Based on my interest in the counter-culture of the Sixties, the Monte Verità in Ascona (Ticino) became a central motif for my Swiss exhibtion. Harald Szeemann, in his 1978 exhibition presented the Monte Verità as a ‘Gesamtkunstwerk’, bringing back the ‘Mountain of Truth’ into the consciousness of the public.
Monte Verità, in the beginning of the 20th century, was the site of an extraordinary utopian community, today seen as the cradle of alternative culture. This was the mountain where a number of advocates of utopia lived, loved, thought and built. They sought refuge from the industrialised culture dominating Northern Europe, in the form of a counter-movement. The aim of the community was the establishment of a society promoting a ‘reform of life’ and it became a centre for the focus on the ideologies of Pacifism, Anarchism, Theosophy, Anthroposophy, psychoanalysis, and new religious and spiritual values. They practised heliotherapy, naturism and advocated a symbiosis with nature. Their dwellings were to be liberated houses of light and air and their diet consisted of natural foods.
Many artists, refugees and emigrants have been attracted by this hill, e.g.
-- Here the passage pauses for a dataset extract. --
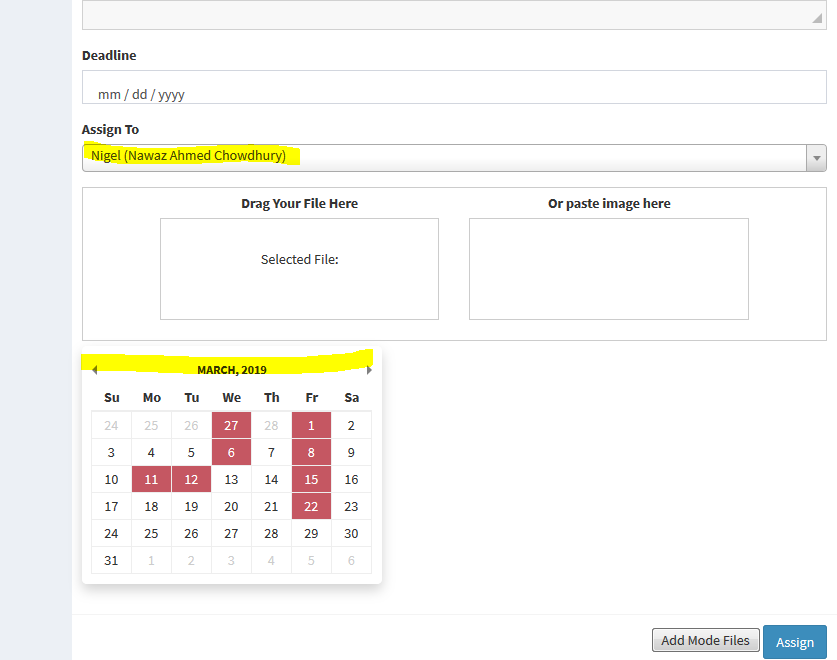Viewport: 837px width, 660px height.
Task: Pick highlighted date March 11
Action: pyautogui.click(x=151, y=479)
Hermann Hesse, Carl Jung, Erich Maria Remarque, Hugo Ball, Else Lasker-Schüler, Stephan George, Isadora Duncan, Carl Eugen Keel, Paul Klee, Carlo Mense, Rudolf Steiner, Mary Wigman, Max Picard, Ernst Toller, Henry van de Velde, Fanny von Reventlow, Rudolf Laban, Frieda and Else von Richthofen, Otto Gross, Erich Mühsam, Walter Segal and Gusto Gräser, whose works and presence provided the mountain with a notion of mysticism.
By distilling source material from historic photos, personal snapshots and film-stills, a complex network has been created, which relates to the different rooms of the gallery.